Saved data entries:
★ ★ ★

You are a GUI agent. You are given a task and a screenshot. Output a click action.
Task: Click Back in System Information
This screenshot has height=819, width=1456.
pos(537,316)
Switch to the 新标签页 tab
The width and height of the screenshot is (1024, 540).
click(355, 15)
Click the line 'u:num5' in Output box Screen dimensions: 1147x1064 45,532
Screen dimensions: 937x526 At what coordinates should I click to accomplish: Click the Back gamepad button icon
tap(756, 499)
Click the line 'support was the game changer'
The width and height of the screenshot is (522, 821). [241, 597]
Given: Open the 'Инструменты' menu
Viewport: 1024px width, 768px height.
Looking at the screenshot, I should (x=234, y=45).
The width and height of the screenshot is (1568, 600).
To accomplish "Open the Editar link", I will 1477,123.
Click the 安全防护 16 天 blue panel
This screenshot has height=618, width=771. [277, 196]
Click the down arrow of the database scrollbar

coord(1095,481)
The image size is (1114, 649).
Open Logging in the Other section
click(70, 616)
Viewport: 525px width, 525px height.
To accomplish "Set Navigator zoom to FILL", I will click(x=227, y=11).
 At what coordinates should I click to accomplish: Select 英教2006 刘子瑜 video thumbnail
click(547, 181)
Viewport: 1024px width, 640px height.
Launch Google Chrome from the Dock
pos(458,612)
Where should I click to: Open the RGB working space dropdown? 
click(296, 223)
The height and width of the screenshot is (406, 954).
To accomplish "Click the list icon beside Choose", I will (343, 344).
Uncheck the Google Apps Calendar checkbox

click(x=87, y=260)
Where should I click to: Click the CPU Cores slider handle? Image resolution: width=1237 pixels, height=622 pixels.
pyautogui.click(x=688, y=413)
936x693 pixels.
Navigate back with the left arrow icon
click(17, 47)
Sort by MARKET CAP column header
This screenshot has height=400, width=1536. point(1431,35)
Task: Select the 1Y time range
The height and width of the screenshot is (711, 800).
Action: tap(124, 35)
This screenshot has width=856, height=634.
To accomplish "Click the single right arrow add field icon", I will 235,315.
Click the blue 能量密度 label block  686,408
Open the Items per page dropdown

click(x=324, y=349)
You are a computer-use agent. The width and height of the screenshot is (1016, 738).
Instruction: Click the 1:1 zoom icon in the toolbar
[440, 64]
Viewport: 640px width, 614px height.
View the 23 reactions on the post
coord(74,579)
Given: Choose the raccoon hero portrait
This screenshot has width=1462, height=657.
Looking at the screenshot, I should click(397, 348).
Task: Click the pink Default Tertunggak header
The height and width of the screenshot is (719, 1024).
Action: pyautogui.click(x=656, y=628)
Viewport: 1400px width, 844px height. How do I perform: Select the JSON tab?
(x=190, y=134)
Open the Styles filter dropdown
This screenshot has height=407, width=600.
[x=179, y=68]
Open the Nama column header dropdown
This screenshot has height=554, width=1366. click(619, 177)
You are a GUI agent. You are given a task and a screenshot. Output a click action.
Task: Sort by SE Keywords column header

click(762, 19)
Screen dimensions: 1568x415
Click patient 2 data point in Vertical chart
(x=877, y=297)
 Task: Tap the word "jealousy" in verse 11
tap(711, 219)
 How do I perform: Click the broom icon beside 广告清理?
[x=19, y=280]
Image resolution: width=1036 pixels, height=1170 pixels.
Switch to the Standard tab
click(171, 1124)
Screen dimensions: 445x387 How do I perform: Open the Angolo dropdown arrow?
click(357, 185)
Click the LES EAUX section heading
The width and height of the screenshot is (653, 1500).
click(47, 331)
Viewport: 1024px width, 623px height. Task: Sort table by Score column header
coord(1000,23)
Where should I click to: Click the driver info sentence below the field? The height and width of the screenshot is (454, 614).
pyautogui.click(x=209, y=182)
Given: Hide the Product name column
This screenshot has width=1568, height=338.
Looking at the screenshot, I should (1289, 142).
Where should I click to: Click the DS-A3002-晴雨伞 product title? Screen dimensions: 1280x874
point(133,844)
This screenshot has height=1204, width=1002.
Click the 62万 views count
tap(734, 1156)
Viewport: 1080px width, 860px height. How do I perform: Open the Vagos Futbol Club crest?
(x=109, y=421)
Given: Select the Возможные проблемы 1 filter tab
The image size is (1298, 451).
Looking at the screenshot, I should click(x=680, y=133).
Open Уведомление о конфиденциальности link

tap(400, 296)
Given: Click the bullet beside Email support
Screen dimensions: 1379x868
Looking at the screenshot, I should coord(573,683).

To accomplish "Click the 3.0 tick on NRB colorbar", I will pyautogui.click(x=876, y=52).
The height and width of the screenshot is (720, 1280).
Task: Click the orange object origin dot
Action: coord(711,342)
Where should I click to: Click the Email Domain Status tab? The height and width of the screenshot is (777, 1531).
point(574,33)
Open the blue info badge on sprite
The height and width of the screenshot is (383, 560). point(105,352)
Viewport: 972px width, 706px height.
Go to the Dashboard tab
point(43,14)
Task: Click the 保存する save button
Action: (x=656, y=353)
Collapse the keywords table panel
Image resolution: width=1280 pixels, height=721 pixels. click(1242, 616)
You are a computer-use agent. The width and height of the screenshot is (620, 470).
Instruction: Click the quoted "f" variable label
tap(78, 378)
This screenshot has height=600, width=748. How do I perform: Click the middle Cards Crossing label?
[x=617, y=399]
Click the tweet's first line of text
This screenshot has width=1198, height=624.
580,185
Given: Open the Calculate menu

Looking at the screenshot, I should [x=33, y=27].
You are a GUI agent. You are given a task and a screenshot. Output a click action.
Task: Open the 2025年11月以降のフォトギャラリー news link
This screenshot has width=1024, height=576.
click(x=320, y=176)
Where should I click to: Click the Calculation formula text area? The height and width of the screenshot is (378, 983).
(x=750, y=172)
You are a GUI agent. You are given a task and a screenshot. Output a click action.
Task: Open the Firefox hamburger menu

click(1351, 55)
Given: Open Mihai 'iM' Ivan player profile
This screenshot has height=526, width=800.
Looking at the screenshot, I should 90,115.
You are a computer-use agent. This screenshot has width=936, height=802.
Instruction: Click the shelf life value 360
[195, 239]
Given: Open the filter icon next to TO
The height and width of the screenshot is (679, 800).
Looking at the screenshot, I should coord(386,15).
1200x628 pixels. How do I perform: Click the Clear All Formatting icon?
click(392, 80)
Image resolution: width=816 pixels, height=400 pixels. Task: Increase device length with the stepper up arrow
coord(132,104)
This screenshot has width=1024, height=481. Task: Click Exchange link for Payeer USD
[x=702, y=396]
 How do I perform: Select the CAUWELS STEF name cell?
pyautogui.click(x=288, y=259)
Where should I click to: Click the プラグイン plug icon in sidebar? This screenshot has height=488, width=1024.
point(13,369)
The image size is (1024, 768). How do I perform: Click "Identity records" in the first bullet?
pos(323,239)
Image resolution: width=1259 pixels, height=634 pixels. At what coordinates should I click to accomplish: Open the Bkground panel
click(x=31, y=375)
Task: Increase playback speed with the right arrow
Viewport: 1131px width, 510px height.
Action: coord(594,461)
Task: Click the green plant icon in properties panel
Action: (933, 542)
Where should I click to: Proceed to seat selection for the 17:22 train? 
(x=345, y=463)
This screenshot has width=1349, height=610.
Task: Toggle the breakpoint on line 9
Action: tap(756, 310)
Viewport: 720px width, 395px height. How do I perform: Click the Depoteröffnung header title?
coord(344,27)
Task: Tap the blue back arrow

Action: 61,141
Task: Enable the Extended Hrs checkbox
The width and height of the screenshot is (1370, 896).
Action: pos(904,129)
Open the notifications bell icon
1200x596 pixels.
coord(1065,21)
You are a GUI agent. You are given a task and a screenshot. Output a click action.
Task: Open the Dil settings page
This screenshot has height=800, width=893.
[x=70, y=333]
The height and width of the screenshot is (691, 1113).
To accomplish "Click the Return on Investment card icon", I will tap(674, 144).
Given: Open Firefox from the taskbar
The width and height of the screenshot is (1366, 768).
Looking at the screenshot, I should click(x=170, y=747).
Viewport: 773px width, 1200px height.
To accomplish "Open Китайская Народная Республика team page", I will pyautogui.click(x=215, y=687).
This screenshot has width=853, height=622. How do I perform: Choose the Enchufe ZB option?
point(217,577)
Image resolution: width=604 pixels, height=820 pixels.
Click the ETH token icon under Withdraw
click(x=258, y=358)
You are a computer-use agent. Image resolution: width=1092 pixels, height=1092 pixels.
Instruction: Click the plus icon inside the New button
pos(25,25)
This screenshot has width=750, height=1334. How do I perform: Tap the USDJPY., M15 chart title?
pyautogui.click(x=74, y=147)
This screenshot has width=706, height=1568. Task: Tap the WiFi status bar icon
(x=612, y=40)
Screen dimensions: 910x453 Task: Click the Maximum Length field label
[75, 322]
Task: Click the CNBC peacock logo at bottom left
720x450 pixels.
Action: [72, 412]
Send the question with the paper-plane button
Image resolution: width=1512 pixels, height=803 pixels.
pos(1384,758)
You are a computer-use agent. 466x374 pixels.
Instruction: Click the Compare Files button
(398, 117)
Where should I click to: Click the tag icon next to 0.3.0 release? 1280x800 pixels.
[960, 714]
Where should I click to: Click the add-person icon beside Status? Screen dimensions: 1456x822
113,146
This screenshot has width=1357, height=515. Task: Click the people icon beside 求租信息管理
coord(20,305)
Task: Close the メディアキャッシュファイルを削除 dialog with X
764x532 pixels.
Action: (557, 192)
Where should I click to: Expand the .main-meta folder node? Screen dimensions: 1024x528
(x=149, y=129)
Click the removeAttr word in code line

★ ★ ★

Required work: Could you find every line in the records above that contains the word "right" and copy it?

Answer to this problem:
To accomplish "Click the single right arrow add field icon", I will 235,315.
Task: Increase playback speed with the right arrow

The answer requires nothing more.